The fMRI BOLD signal tracks electrophysiological spectral perturbations, not event-related potentials

Functional magnetic resonance imaging (fMRI) and electroencephalography (EEG) are primary tools of the psychological neurosciences. It is therefore important to understand the relationship between hemodynamic and electrophysiological responses. An early study by Huettel and colleagues found that the coupling of fMRI blood-oxygen-level-dependent signal (BOLD) and subdurally-recorded signal-averaged event-related potentials (ERPs) was not consistent across brain regions. Instead, a growing body of evidence now indicates that hemodynamic changes measured by fMRI reflect non-phase-locked changes in high frequency power rather than the phase-locked ERP. Here, we revisit the data from Huettel and colleagues and measure event-related spectral perturbations (ERSPs) to examine the time course of frequency changes. We found that, unlike the ERP, γ-ERSP power was consistently coupled with the hemodynamic response across three visual cortical regions. Stimulus duration modulated the BOLD signal and the γ-ERSP in the peri-calcarine and fusiform cortices, whereas there was no such modulation of either physiological signal in the lateral temporal-occipital cortex.

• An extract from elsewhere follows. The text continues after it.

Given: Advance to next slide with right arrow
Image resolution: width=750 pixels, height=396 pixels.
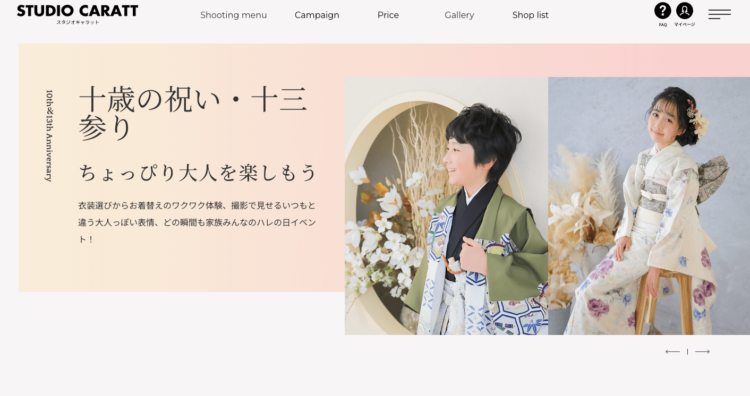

This finding reconciles the original report with the more recent literature and demonstrates that the ERP and ERSP reflect dissociable aspects of neural activity.

► We investigate the relationship between BOLD and intracranial EEG signals. ► BOLD activation tracks changes in γ-power, but not ERPs, across three cortical ROIs. ► The electrocorticogram comprises functionally dissociated components. ► Representation of ECoG components in the BOLD response varies by cortical location.